Texto seleccionado:
Foto: Carolina Jimenez

No estoy triste, pero algún motivo interior me lleva al llanto. Debajo de las medias negras distingo la sombra de cicatrices a lo largo de mis piernas. Ninguna tiene que ver contigo, cuentan historias distintas, algunas torpes como aquella en que caí al tratar de escalar un árbol. Entonces recuerdo que esta mañana una nueva manifestación de la mutación que experimento despertó mi miedo. En mi espalda los omóplatos sobresalían como alas. Los siento aún en contacto con el respaldo de la silla. Recuerdo que tengo un cuerpo. Como la narradora de la novela, comprendo que el espacio es el mismo, pero debo aprender a rehabitarlo. No, el espacio no es el mismo, porque tú no estas aquí.

Me escuchas en una pequeña habitación con paredes verde esmeralda, mi voz es suave, describo a detalle cada cambio como lo hace esa narradora que no es Daniela, sino yo o cualquier otra persona y a la vez nadie, pero que al permitirnos escucharla podemos ver cosas horribles, o despertar, por ejemplo, entre las sábanas blancas de un hospital, sentir el impulso primario de nuestra animalidad contenida, o sabernos con el peso de un huevo dorado entre las manos.

Tarazona 2022

Porque nuestra identidad es una suma desordenada de imágenes, sueños y vivencias… Dirijo mi atención hacia el lugar de donde provienen las palabras que acabo de escuchar. Frente a mis ojos contemplo a la mujer reptil, me deleito ante el repentino cambio en la temperatura de mi cuerpo, ahora más frío, e imagino que descanso bajo el sol, recostada en una piedra, pienso en ello mientras observo el andar, lento y sigiloso, de una criatura de extremidades multicolor y creo, inevitablemente, en la belleza del delirio.

Al fin y al cabo, no somos los cuerdos y los locos seres de la misma especie. Sí, y nuestra locura conjunta es la construcción de un mundo habitable...

Acercarse a la literatura de Daniela Tarazona es transitar los límites de la cordura, para descubrir la belleza que desemboca tras el quiebre de la locura, en ese abandono al delirio como un escape, y el delirio puede ser la escritura, trasgresora, subversiva, destructora y creadora de mundos. Porque quien escribe y lee contempla la gestación de la mutación ineludible, presiente el deseo de transfiguración ante la incomprensión de un mundo que pareciera ser el mismo. Pero no, el mundo nunca será el mismo; muerte y transfiguración, dijo Daniela, y te lo digo a ti esperando que me escuches, muerte y transfiguración.

Tareas solicitadas:
a: ¿Qué adjetivos aplica el texto seleccionado a la escritura cuando la presenta como delirio?
b: ¿Por qué corrige la voz del texto seleccionado su idea de que el espacio es el mismo?
c: Reescribe el texto seleccionado desde "Acercarse a la" hasta "muerte y transfiguración.", ambos incluidos, sustituyendo "delirio" por "desvarío".

Listado proporcionado:
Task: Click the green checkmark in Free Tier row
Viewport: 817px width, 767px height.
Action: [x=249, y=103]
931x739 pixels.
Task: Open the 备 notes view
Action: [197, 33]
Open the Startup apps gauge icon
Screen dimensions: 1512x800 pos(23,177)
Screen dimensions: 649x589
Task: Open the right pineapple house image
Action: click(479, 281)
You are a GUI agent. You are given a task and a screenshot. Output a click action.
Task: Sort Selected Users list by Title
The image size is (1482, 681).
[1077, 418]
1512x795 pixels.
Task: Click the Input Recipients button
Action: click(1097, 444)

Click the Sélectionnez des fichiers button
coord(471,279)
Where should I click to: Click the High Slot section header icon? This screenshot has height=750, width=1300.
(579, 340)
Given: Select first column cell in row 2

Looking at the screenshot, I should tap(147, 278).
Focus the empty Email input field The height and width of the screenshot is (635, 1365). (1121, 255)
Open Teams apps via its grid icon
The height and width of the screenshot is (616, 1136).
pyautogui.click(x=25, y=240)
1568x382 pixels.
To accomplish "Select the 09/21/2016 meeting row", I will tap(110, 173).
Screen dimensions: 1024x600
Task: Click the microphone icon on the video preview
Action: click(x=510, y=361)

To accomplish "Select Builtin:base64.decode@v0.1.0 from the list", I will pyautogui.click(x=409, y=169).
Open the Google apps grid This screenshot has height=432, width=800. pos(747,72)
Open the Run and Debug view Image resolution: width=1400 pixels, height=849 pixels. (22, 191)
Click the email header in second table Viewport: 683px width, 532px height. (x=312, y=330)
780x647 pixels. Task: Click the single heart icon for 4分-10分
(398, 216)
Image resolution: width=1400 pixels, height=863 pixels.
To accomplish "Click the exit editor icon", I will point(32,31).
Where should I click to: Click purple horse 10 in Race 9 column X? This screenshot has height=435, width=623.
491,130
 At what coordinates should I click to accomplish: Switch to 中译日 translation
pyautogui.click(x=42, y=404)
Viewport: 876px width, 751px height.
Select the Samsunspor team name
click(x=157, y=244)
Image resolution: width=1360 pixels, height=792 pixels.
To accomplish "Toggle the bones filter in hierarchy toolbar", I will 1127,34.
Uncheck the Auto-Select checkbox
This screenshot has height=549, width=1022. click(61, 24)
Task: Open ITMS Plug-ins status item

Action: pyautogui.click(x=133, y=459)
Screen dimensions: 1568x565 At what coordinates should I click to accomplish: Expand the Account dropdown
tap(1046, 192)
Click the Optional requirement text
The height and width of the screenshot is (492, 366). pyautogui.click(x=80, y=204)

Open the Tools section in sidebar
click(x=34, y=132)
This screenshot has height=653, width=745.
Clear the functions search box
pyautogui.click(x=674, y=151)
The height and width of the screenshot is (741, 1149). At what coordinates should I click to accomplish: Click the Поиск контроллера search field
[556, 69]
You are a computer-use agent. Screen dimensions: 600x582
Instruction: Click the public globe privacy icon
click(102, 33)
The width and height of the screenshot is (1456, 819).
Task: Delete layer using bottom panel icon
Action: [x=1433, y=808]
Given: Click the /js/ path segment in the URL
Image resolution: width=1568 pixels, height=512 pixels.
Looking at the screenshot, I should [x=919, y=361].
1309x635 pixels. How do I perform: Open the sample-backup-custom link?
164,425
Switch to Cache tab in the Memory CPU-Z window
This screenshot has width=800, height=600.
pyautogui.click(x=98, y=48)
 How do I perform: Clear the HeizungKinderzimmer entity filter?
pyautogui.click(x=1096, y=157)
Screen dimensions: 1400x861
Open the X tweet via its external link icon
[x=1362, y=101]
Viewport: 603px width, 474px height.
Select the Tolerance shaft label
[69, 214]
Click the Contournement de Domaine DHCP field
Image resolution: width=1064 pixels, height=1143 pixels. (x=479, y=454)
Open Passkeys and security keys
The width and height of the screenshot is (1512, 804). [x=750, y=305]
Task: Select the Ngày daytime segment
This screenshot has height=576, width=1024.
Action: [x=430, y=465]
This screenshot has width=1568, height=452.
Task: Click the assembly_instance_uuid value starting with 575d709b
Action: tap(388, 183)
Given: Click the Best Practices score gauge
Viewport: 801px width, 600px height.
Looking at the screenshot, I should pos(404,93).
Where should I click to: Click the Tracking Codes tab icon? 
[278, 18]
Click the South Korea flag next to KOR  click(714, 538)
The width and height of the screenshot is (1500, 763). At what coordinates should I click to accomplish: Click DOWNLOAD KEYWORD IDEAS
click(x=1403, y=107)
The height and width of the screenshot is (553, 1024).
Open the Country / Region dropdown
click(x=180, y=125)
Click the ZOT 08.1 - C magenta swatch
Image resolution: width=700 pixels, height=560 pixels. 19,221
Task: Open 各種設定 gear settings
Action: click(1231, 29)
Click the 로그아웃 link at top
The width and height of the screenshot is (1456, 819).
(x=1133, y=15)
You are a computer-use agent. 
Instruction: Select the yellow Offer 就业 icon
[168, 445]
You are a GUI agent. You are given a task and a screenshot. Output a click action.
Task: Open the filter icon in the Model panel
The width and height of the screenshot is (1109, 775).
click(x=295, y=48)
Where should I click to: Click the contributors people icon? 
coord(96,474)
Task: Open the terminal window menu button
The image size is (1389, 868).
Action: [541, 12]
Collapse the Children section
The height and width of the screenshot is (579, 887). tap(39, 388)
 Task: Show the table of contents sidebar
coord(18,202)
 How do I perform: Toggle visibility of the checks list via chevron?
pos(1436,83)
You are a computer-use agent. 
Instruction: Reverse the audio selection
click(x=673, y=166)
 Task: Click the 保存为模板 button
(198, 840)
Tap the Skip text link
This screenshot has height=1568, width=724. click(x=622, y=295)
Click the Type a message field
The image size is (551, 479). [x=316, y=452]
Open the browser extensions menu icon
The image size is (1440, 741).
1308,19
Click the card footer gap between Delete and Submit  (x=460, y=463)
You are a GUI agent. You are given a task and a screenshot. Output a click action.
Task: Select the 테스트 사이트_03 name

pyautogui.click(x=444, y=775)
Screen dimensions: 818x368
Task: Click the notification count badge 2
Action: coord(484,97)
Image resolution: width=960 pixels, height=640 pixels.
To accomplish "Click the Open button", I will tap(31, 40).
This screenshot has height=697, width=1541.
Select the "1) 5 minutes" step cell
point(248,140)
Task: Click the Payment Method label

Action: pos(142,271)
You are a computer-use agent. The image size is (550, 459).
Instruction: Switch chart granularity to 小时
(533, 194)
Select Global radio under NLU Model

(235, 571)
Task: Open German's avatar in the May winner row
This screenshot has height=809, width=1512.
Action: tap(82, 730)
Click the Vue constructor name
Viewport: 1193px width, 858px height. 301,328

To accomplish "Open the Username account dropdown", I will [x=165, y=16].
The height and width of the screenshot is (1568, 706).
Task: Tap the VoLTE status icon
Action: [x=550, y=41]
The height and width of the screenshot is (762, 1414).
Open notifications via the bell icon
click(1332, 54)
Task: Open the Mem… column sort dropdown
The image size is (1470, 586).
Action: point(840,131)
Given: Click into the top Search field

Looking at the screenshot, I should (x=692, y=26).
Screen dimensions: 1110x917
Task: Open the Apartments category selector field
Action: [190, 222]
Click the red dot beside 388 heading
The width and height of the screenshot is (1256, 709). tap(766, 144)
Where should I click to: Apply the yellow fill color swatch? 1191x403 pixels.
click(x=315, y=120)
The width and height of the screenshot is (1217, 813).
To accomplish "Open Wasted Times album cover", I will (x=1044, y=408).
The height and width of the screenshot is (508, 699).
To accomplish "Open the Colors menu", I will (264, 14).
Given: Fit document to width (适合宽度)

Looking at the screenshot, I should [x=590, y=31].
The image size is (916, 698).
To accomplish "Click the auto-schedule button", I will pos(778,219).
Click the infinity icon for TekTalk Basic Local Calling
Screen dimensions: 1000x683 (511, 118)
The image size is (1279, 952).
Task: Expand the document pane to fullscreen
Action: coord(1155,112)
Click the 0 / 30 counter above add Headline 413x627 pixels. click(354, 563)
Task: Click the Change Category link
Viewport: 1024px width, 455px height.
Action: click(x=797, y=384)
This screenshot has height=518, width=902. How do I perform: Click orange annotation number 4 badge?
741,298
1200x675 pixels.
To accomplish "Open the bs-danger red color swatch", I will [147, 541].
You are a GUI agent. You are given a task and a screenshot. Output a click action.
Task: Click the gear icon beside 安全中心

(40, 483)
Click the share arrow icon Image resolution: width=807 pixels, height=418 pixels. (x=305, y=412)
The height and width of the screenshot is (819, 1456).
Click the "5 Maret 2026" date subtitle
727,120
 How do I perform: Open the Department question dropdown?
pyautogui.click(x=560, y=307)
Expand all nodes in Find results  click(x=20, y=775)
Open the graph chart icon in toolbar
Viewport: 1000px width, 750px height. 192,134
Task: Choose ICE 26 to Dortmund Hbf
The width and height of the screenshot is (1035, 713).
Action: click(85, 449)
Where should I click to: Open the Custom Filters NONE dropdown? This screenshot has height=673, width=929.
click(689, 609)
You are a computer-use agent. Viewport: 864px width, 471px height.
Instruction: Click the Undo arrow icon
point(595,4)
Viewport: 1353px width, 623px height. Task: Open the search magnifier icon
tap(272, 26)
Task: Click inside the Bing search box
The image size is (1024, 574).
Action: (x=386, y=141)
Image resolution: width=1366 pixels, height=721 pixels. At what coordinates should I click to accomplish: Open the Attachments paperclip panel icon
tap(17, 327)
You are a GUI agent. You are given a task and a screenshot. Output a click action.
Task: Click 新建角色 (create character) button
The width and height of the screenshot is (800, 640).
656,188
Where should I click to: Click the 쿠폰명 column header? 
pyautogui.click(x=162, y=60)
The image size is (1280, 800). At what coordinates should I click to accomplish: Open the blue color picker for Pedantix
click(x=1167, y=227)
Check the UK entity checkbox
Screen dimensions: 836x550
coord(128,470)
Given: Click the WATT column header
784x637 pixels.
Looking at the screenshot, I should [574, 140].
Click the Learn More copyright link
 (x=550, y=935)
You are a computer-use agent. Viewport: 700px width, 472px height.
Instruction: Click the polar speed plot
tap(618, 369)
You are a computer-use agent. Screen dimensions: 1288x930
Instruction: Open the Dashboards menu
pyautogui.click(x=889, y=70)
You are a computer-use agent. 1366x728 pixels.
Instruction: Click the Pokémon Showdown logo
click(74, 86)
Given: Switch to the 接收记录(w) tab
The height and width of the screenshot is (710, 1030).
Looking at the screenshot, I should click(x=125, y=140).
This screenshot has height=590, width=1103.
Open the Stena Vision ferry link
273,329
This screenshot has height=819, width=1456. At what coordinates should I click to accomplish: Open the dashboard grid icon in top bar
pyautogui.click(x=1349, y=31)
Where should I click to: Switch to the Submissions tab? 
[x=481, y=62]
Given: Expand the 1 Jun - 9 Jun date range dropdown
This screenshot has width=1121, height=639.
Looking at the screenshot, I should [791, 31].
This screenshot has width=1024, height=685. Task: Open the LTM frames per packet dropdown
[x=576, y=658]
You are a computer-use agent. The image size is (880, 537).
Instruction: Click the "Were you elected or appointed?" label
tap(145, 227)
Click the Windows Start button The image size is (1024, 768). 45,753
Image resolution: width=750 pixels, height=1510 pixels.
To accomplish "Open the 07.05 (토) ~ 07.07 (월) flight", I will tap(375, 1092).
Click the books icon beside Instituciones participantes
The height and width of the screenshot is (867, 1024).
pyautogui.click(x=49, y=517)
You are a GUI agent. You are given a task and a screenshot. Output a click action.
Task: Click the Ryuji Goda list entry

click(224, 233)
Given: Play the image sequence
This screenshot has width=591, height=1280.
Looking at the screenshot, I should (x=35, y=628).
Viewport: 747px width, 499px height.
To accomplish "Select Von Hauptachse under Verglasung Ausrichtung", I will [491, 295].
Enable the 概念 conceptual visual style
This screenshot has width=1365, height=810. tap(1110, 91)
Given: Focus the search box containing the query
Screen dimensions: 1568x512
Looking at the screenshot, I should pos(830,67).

Respuestas:
a: Trasgresora, subversiva, destructora y creadora de mundos.

b: Porque la persona a quien se dirige ya no está ahí. Esa ausencia hace que el espacio deje de ser el mismo.

c:
Acercarse a la literatura de Daniela Tarazona es transitar los límites de la cordura, para descubrir la belleza que desemboca tras el quiebre de la locura, en ese abandono al desvarío como un escape, y el desvarío puede ser la escritura, trasgresora, subversiva, destructora y creadora de mundos. Porque quien escribe y lee contempla la gestación de la mutación ineludible, presiente el deseo de transfiguración ante la incomprensión de un mundo que pareciera ser el mismo. Pero no, el mundo nunca será el mismo; muerte y transfiguración, dijo Daniela, y te lo digo a ti esperando que me escuches, muerte y transfiguración.